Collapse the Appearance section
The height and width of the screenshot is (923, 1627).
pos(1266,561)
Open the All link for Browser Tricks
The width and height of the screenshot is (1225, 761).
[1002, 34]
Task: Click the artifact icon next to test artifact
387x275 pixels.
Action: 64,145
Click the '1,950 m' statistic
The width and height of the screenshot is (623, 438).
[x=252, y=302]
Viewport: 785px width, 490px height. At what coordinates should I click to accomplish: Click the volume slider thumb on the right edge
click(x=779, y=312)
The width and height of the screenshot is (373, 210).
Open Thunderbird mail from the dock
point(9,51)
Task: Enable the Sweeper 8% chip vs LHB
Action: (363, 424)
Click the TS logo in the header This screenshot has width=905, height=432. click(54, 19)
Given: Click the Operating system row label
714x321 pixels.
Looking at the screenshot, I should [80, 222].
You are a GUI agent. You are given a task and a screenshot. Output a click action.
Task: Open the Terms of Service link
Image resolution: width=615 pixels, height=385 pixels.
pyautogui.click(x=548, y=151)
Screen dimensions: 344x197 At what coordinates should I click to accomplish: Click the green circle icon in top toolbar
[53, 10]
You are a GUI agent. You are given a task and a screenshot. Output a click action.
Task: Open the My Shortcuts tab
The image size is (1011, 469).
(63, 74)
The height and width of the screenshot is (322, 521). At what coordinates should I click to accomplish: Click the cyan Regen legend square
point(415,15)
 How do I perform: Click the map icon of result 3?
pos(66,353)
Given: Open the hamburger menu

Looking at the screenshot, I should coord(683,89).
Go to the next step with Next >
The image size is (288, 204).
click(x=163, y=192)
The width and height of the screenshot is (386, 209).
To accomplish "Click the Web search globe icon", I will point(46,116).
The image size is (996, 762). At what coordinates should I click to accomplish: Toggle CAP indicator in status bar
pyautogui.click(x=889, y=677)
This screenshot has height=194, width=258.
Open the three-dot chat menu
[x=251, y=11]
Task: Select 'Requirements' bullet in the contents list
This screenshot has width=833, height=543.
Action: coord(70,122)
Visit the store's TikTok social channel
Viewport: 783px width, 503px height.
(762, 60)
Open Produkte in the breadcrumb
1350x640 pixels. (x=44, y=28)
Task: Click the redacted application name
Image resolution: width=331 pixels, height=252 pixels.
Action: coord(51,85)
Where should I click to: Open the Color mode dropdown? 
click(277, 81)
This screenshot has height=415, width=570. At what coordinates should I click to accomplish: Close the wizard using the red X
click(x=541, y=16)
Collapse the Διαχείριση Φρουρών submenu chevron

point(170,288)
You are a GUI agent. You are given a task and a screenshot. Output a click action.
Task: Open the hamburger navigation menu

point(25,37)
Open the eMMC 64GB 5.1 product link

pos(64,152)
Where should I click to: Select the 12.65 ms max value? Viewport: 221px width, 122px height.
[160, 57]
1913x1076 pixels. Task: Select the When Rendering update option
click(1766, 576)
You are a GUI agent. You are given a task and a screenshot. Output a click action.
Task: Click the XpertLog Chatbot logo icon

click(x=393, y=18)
▬▬▬
Write all the items above again, replacing "hamburger" with "three-line" and leaving everything else as it is.

- _EXPECTED ANSWER_:
Collapse the Appearance section
The height and width of the screenshot is (923, 1627).
pos(1266,561)
Open the All link for Browser Tricks
The width and height of the screenshot is (1225, 761).
[1002, 34]
Task: Click the artifact icon next to test artifact
387x275 pixels.
Action: 64,145
Click the '1,950 m' statistic
The width and height of the screenshot is (623, 438).
[x=252, y=302]
Viewport: 785px width, 490px height. At what coordinates should I click to accomplish: Click the volume slider thumb on the right edge
click(x=779, y=312)
The width and height of the screenshot is (373, 210).
Open Thunderbird mail from the dock
point(9,51)
Task: Enable the Sweeper 8% chip vs LHB
Action: (363, 424)
Click the TS logo in the header This screenshot has width=905, height=432. click(54, 19)
Given: Click the Operating system row label
714x321 pixels.
Looking at the screenshot, I should [80, 222].
You are a GUI agent. You are given a task and a screenshot. Output a click action.
Task: Open the Terms of Service link
Image resolution: width=615 pixels, height=385 pixels.
pyautogui.click(x=548, y=151)
Screen dimensions: 344x197 At what coordinates should I click to accomplish: Click the green circle icon in top toolbar
[53, 10]
You are a GUI agent. You are given a task and a screenshot. Output a click action.
Task: Open the My Shortcuts tab
The image size is (1011, 469).
(63, 74)
The height and width of the screenshot is (322, 521). At what coordinates should I click to accomplish: Click the cyan Regen legend square
point(415,15)
 How do I perform: Click the map icon of result 3?
pos(66,353)
Given: Open the three-line menu

Looking at the screenshot, I should coord(683,89).
Go to the next step with Next >
The image size is (288, 204).
click(x=163, y=192)
The width and height of the screenshot is (386, 209).
To accomplish "Click the Web search globe icon", I will point(46,116).
The image size is (996, 762). At what coordinates should I click to accomplish: Toggle CAP indicator in status bar
pyautogui.click(x=889, y=677)
This screenshot has height=194, width=258.
Open the three-dot chat menu
[x=251, y=11]
Task: Select 'Requirements' bullet in the contents list
This screenshot has width=833, height=543.
Action: coord(70,122)
Visit the store's TikTok social channel
Viewport: 783px width, 503px height.
(762, 60)
Open Produkte in the breadcrumb
1350x640 pixels. (x=44, y=28)
Task: Click the redacted application name
Image resolution: width=331 pixels, height=252 pixels.
Action: coord(51,85)
Where should I click to: Open the Color mode dropdown? 
click(277, 81)
This screenshot has height=415, width=570. At what coordinates should I click to accomplish: Close the wizard using the red X
click(x=541, y=16)
Collapse the Διαχείριση Φρουρών submenu chevron

point(170,288)
You are a GUI agent. You are given a task and a screenshot. Output a click action.
Task: Open the three-line navigation menu

point(25,37)
Open the eMMC 64GB 5.1 product link

pos(64,152)
Where should I click to: Select the 12.65 ms max value? Viewport: 221px width, 122px height.
[160, 57]
1913x1076 pixels. Task: Select the When Rendering update option
click(1766, 576)
You are a GUI agent. You are given a task and a screenshot. Output a click action.
Task: Click the XpertLog Chatbot logo icon

click(x=393, y=18)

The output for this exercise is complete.